Maladie de Lyme

La maladie de Lyme, ou borréliose de Lyme, est transmise lors d’une piqûre de tique infectée par une bactérie de la famille des spirochètes. L’infection est souvent sans symptôme mais peut dans certains cas entrainer une maladie parfois invalidante (douleurs articulaires durables, paralysie partielle des membres…). La maladie de Lyme n’est pas contagieuse.


Clip de prévention réalisé par l’association Lympact, la Fédération française contre les maladies vectorielles à tiques, avec le soutien de Santé Publique France et de la Direction Générale de la Santé.

La transmission de la maladie de Lyme à l’homme se fait uniquement par piqûre de tique. Toutes les tiques ne sont pas infectées. Les tiques sont répandues partout en France, surtout en dessous de 1 500 m d’altitude. Elles vivent dans des zones boisées et humides, les herbes hautes des prairies, les jardins et les parcs forestiers ou urbains. Les contaminations humaines sont plus fréquentes à la période d’activité maximale des tiques, en France entre le début du printemps et la fin de l’automne.

La surveillance de la maladie de Lyme, réalisée par Santé publique France et le Réseau Sentinelles, a montré une augmentation du nombre de nouveaux cas de maladie de Lyme diagnostiqués en médecine générale en France entre 2015 et 2018, puis une diminution en 2019.

Se protéger

Les piqûres de tique peuvent survenir en forêt, mais aussi dans des prairies ou des jardins, publics ou privés. Il faut préférer les sentiers bien entretenus ainsi que les endroits et éviter les hautes herbes.

- Avant une activité en nature :
Je couvre mes bras et mes jambes avec des vêtements longs

- Après une activité en nature :
J’inspecte soigneusement mon corps

- Après avoir été piqué par une tique :
Je surveille la zone piquée pendant un mois. Si une plaque rouge et ronde s’étend en cercle à partir de la zone de piqûre, je dois consulter un médecin rapidement.

Symptômes de la maladie

Dans les 30 jours qui suivent une piqûre, peut apparaître un érythème migrant, sous la forme d’une plaque rouge et arrondie qui s’étend en cercle autour de la zone piquée puis disparaît en quelques semaines à quelques mois.

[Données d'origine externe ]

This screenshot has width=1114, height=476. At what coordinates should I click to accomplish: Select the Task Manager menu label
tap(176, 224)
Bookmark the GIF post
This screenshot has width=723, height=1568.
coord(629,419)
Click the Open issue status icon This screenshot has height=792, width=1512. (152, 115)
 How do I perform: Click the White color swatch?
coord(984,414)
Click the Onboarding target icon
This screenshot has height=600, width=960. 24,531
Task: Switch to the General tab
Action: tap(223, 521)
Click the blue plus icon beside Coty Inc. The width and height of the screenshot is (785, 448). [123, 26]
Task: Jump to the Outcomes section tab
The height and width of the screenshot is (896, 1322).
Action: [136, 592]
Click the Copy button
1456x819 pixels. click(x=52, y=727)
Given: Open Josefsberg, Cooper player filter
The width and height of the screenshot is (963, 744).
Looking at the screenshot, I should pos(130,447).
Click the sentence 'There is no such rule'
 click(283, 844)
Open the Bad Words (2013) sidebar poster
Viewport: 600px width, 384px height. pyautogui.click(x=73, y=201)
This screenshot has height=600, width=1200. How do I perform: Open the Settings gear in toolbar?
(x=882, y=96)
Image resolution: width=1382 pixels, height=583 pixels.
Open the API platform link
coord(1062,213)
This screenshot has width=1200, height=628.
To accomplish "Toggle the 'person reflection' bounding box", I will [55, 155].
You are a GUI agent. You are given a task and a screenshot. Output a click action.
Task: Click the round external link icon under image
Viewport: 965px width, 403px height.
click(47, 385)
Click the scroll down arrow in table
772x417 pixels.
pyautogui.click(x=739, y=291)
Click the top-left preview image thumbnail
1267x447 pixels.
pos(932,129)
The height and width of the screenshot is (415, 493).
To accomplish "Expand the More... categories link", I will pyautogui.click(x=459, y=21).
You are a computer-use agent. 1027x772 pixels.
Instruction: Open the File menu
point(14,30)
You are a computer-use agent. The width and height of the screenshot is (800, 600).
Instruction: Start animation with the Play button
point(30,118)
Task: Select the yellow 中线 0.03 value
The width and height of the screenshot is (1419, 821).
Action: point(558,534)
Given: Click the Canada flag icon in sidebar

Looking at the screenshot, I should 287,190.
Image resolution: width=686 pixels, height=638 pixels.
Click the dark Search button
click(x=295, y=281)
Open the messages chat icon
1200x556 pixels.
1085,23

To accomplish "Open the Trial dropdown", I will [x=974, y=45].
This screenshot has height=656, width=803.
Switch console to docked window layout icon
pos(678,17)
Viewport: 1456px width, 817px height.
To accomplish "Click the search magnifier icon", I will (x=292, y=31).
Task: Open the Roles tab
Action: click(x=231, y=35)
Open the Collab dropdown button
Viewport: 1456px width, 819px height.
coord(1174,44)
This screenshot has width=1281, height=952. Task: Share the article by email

L’évolution est très favorable lorsque la maladie est diagnostiquée et traitée précocement. Un traitement antibiotique de deux semaines est recommandé. En l’absence de traitement, peuvent des troubles articulaires, neurologiques ou cutanés.

Diagnostic et traitement

La Haute autorité de santé a publié en 2018 des recommandations de bonne pratique, concernant le diagnostic et le traitement des principales maladies transmissibles par des tiques.

En l’absence de symptôme, il n’y a pas lieu de traiter ou de pratiquer des examens biologiques.

Il n’y a pas de traitement systématique après une piqûre de tique. Si un érythème migrant apparait, il devra être traité par antibiotiques pendant 14 jours, sans nécessiter d’examen complémentaire. Les autres manifestations cliniques nécessitent un bilan biologique et un traitement adapté.

Le traitement antibiotique recommandé ne dépasse jamais 28 jours, sauf dans le cadre d’un protocole de recherche défini par un centre spécialisé désigné par le ministère.

Prise en charge des malades

En cohérence avec les recommandations de bonne pratique de la Haute autorité de santé, le ministère des solidarités et de la santé a mis en place une organisation des soins à trois niveaux.

Le premier niveau est celui de la médecine de ville. La plupart des situations peuvent être diagnostiquées et prises en charge par le spécialiste de médecine générale.

En cas de nécessité le médecin généraliste peut prendre conseil auprès de ses confrères hospitaliers du Centre de compétence (CCMVT) le plus proche, ou leur adresser un patient. Chaque ARS tient à jour, à destination de professionnels de santé, la liste des CCMVT de sa région.

Pour le troisième niveau, le ministère a désigné cinq centres de référence (CRMVT), chargés de coordonner le réseau, de dispenser de la formation continue pour les professionnels et de l’information pour le public, ainsi que de faire de la recherche sur les formes prolongées de la maladie.

Le ministère des solidarités et de la santé et les ARS sont très attentifs à l’accueil et à la bonne prise en charge des usagers. Les patients ne doivent pas hésiter à se rendre en consultation au CCMVT si leur médecin leur recommande. Ils auront ainsi l’opportunité de faire progresser la recherche en partageant leur expérience, pour le plus grand bénéfice de tous les malades.